For NP-Hard problems, often the only guaranteed method of finding the optimal solution is to try every possible solution point in the search space, using an exhaustive search. Unfortunately, the search space of even a fairly simple problem is usually too large ever to do this in a reasonable amount of time, since as has already been mentioned, every parameter that is added to the problem causes an exponentially increasing number of search points to be created.
In such cases, we are often forced to use sub-optimal search techniques, where rather than spend a prohibitive amount of computation time to achieve absolutely the right answer, we are willing to settle for a solution that is merely good (but almost certainly not perfect), provided that it can be calculated in significantly less time. Many sub-optimal techniques have been suggested, and four are described below in order of increasing sophistication.
• Random search, where solutions are generated at random, and the best of them chosen. Whilst intuitively this approach seems very naive, its advantages are that it is computationally trivial, and more importantly that it gives equal consideration to all parts of the search space, and to all local optima.
• Hill-climbing, where the parameters to a solution are continually adjusted, each time moving the solution to a neighbouring point on the cost surface, until no further improvement is achieved. In its simplest form, this method is very prone to falling into non-global optima.

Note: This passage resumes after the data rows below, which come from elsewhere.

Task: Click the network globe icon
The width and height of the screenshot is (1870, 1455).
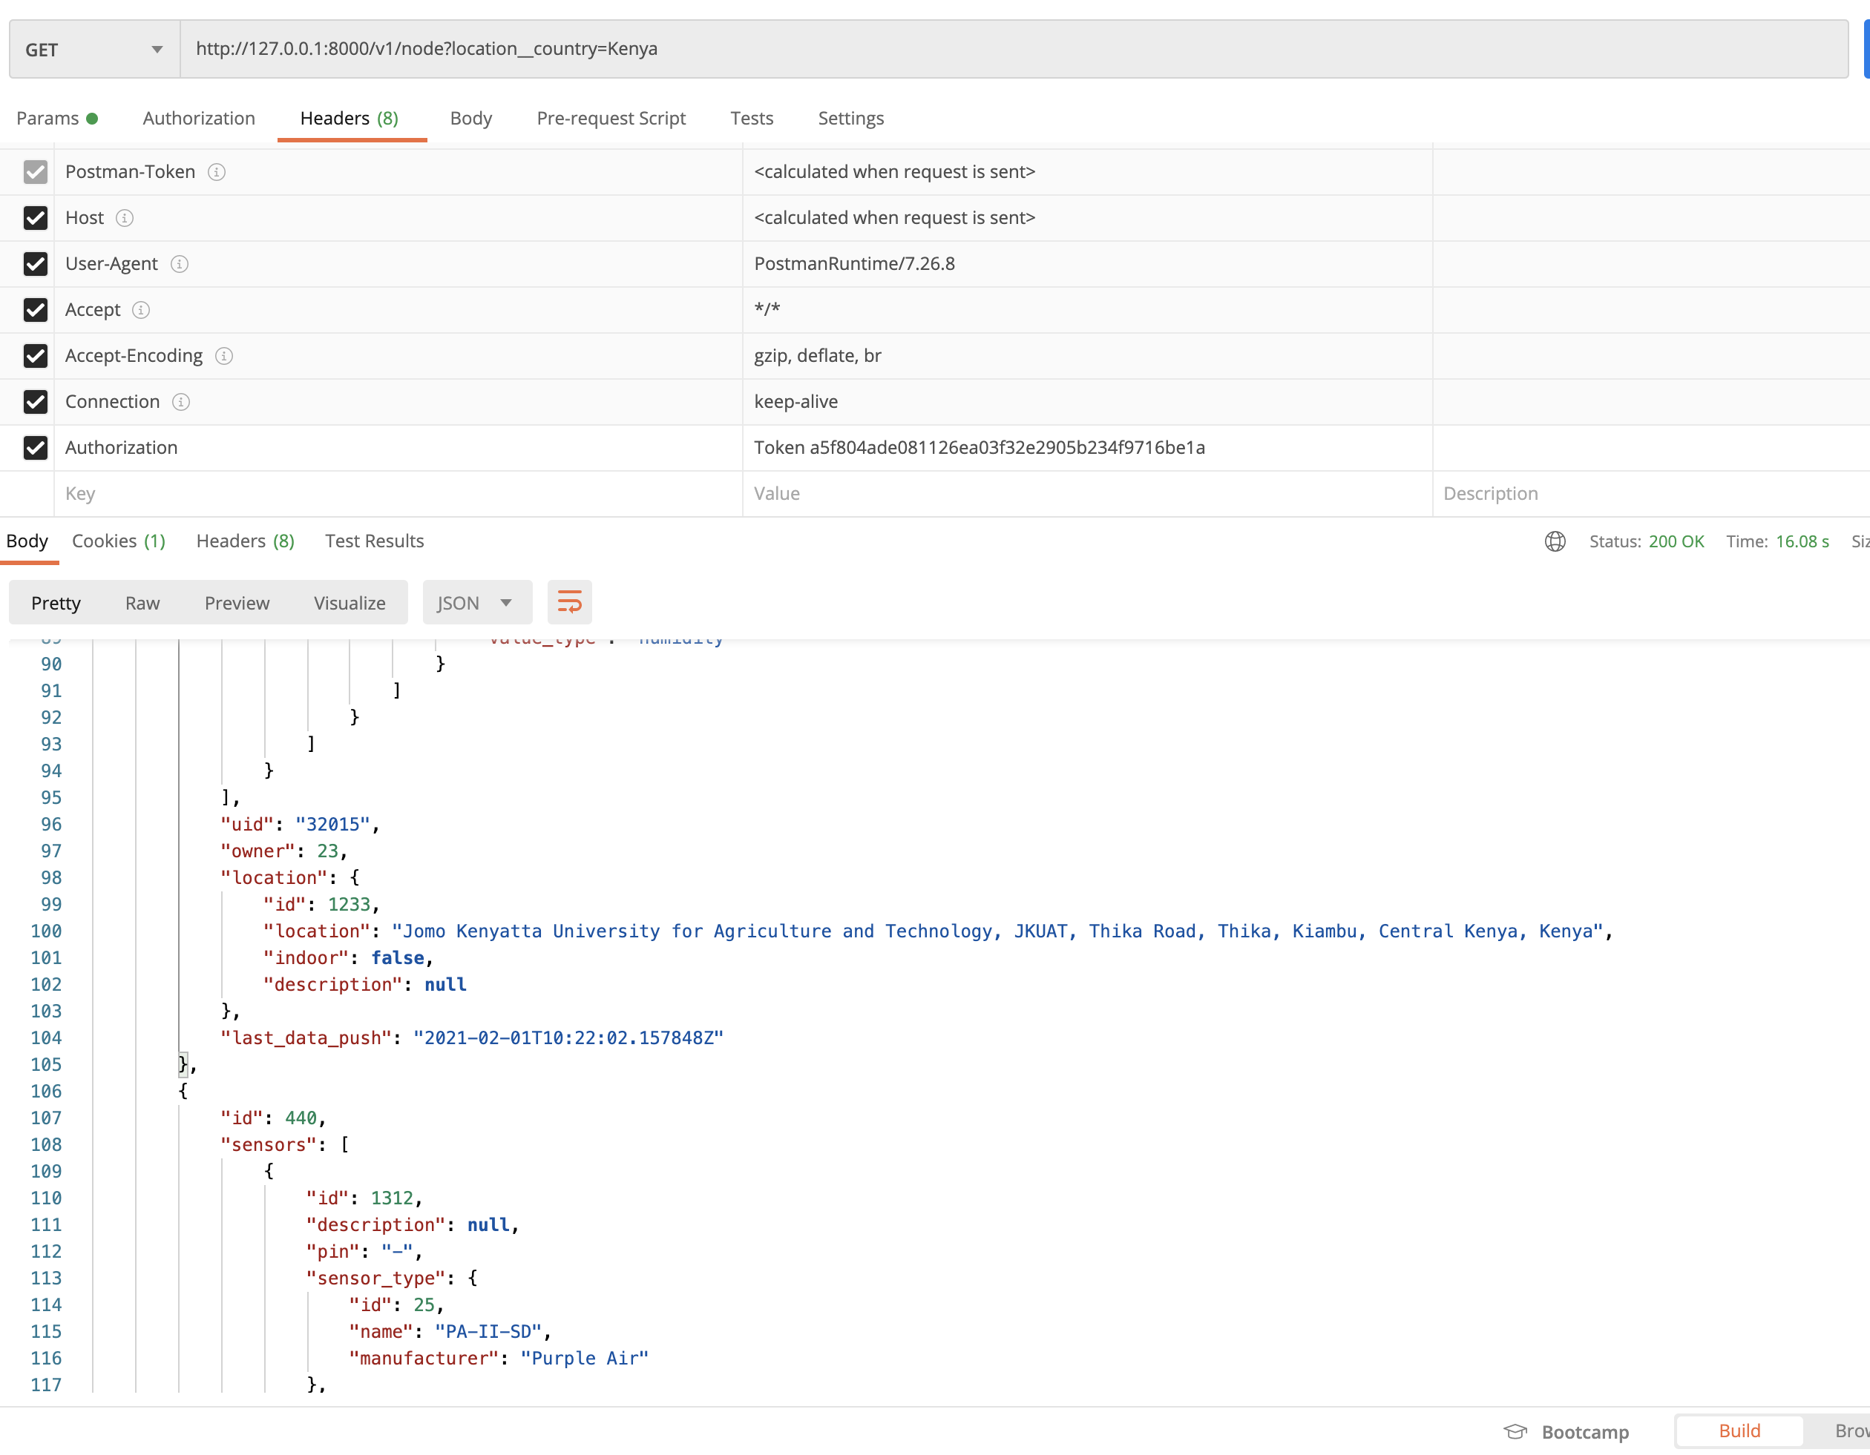Action: pos(1555,542)
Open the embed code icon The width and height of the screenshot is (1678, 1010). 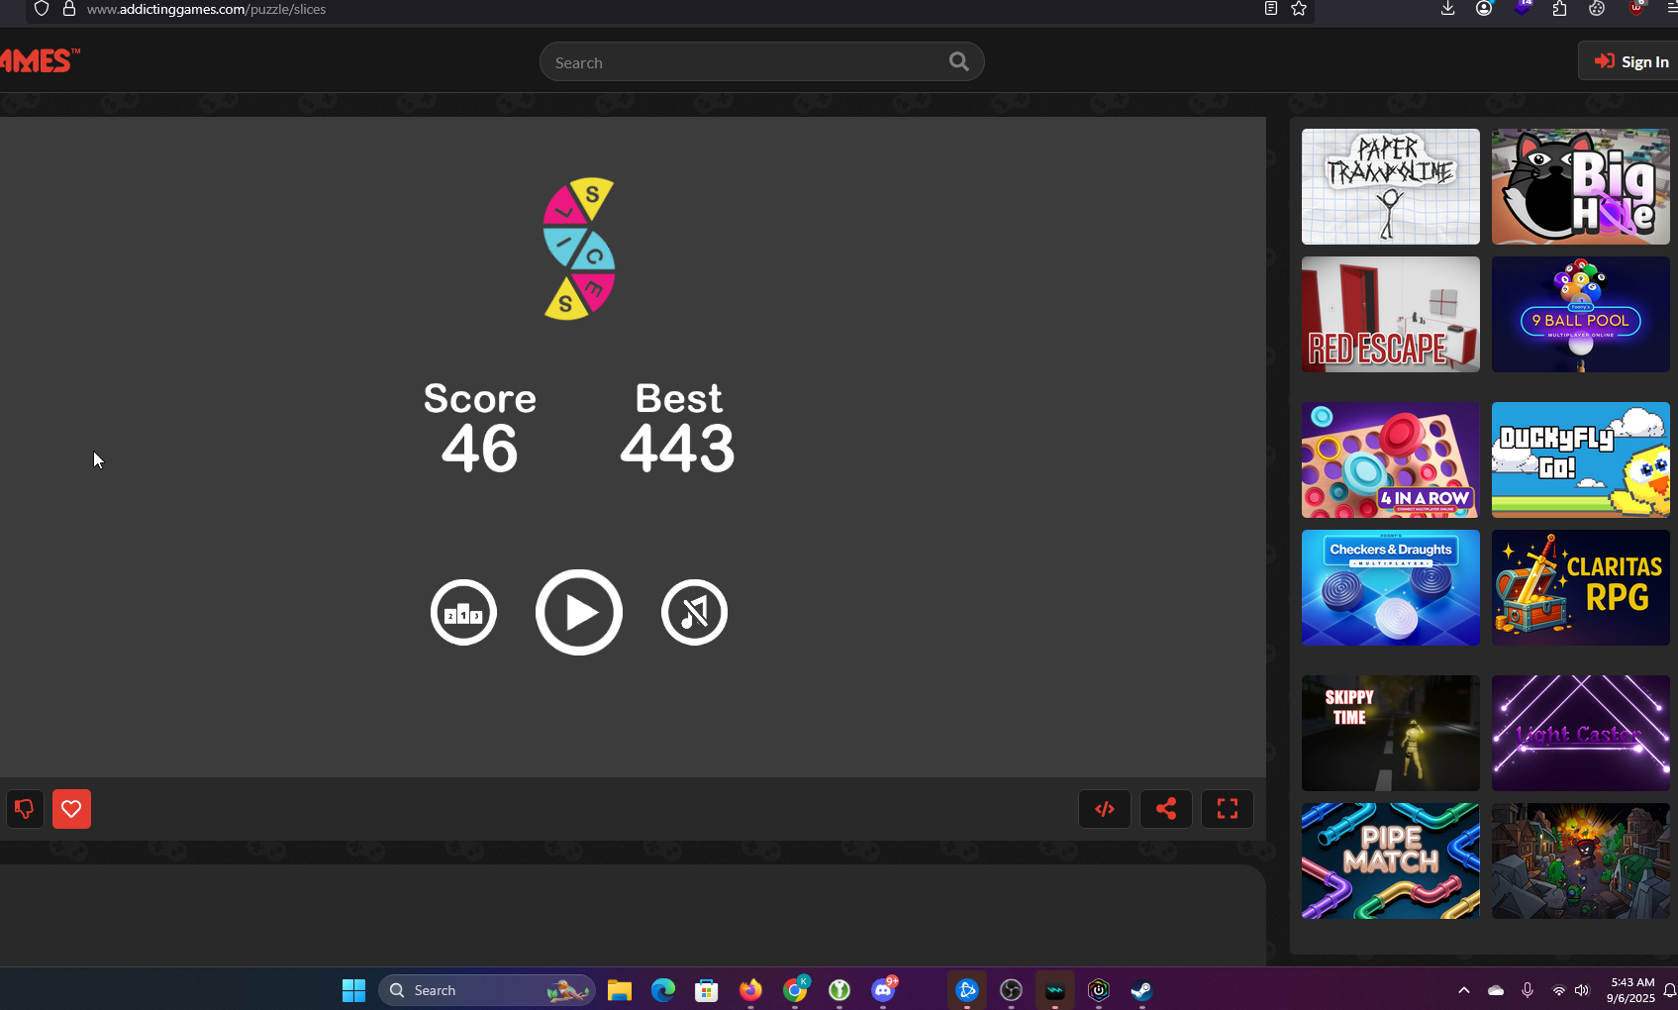(x=1105, y=809)
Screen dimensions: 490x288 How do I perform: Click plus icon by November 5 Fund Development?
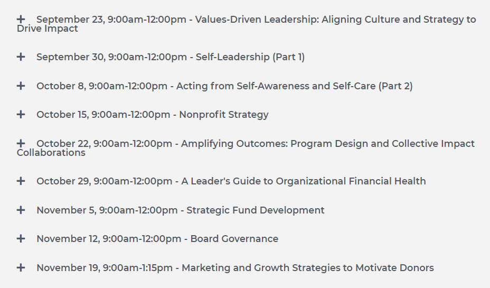click(21, 210)
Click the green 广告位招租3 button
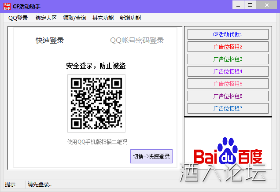 click(x=228, y=59)
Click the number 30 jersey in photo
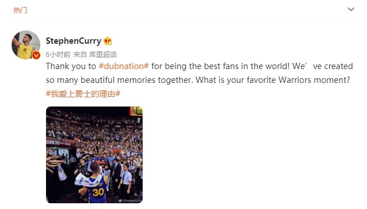Screen dimensions: 367x209 pos(98,192)
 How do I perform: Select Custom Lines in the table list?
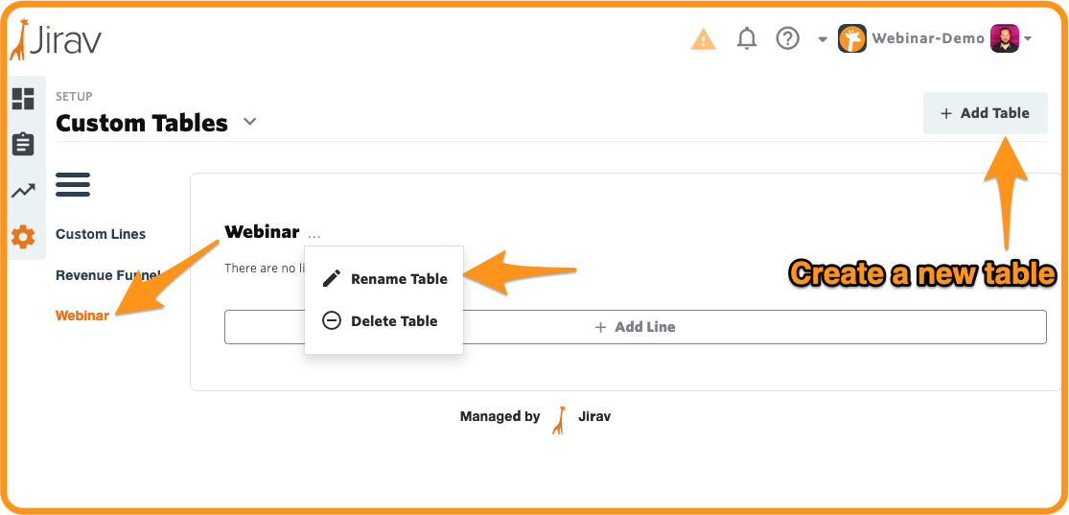tap(101, 234)
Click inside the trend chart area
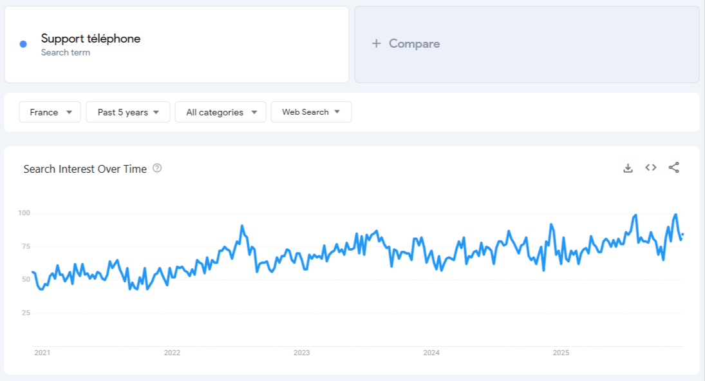This screenshot has width=705, height=381. tap(354, 271)
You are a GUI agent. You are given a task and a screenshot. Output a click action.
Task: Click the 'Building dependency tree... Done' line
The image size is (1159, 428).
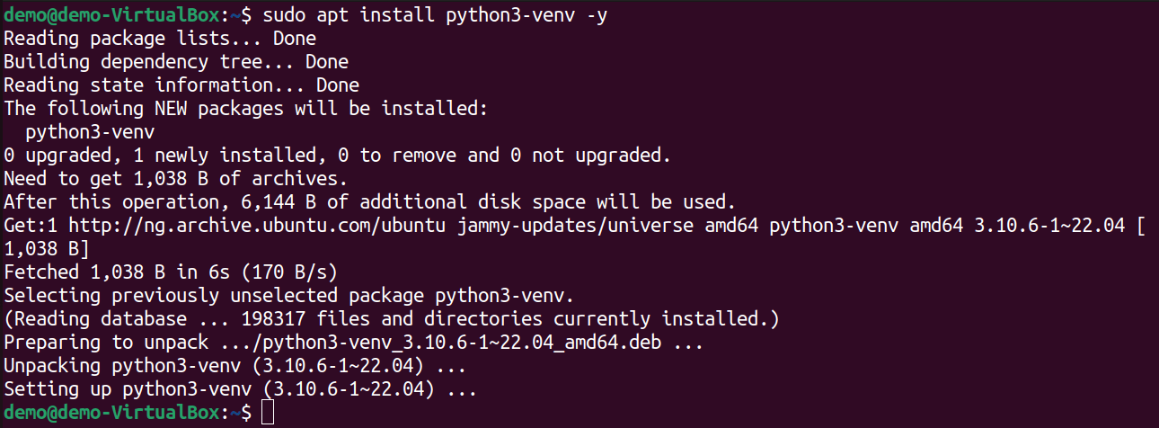click(x=176, y=63)
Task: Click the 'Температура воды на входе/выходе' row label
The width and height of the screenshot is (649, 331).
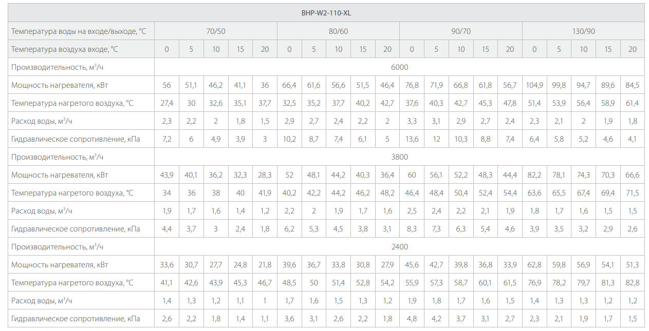Action: pos(79,31)
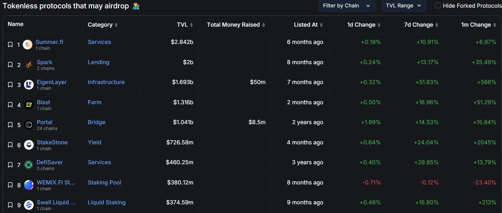Toggle the bookmark for Portal
The width and height of the screenshot is (502, 213).
click(10, 125)
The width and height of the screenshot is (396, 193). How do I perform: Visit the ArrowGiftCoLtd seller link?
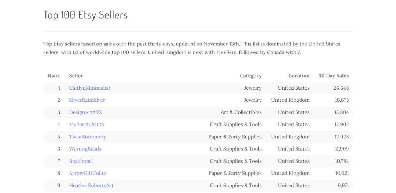point(88,173)
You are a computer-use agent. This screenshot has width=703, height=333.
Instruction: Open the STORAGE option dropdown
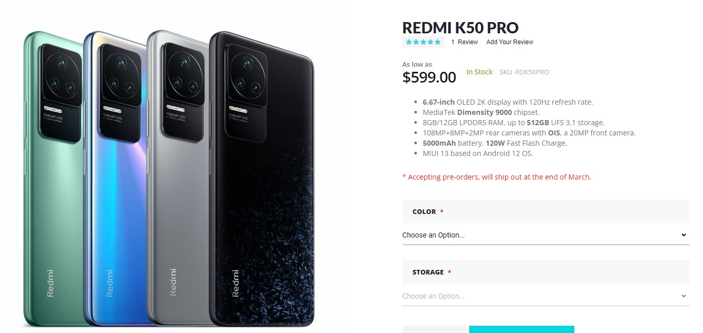pos(546,296)

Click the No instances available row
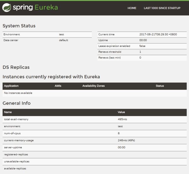coord(95,93)
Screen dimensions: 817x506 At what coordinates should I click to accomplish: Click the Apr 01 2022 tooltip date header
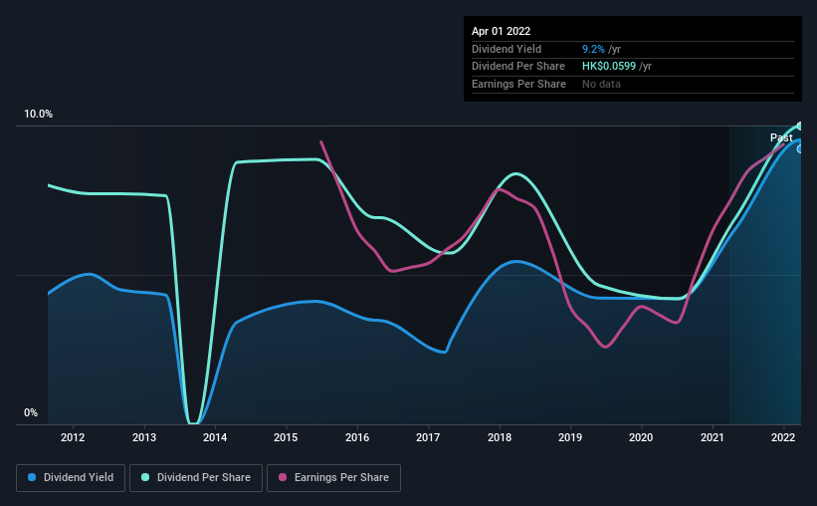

• Simulated annealing, where the inspiration comes from the physical formation of a low-energy solid lattice as a material cools. The system of problem parameters is initially very "hot", meaning that it has much "thermal energy" available to it. As the parameters are "cooled" along an exponential decay curve, they are slowly altered to minimise the system's energy (i.e. the problem cost function). By allowing the parameters to change at random provided that there is sufficient "thermal energy" remaining in the system to pay for any additional "cost" incurred, the solution is able to escape from local optima during the initial cooling phase. As the temperature drops such drastic changes become less likely, and the solution settles on a near-global optimum.
• Genetic algorithms, or simulated evolution, whereby a set of possible solutions are "mated" together, with good solutions having more chance of being selected for breeding, using a process modelled on natural evolution. This method is explained in greater detail in the next section.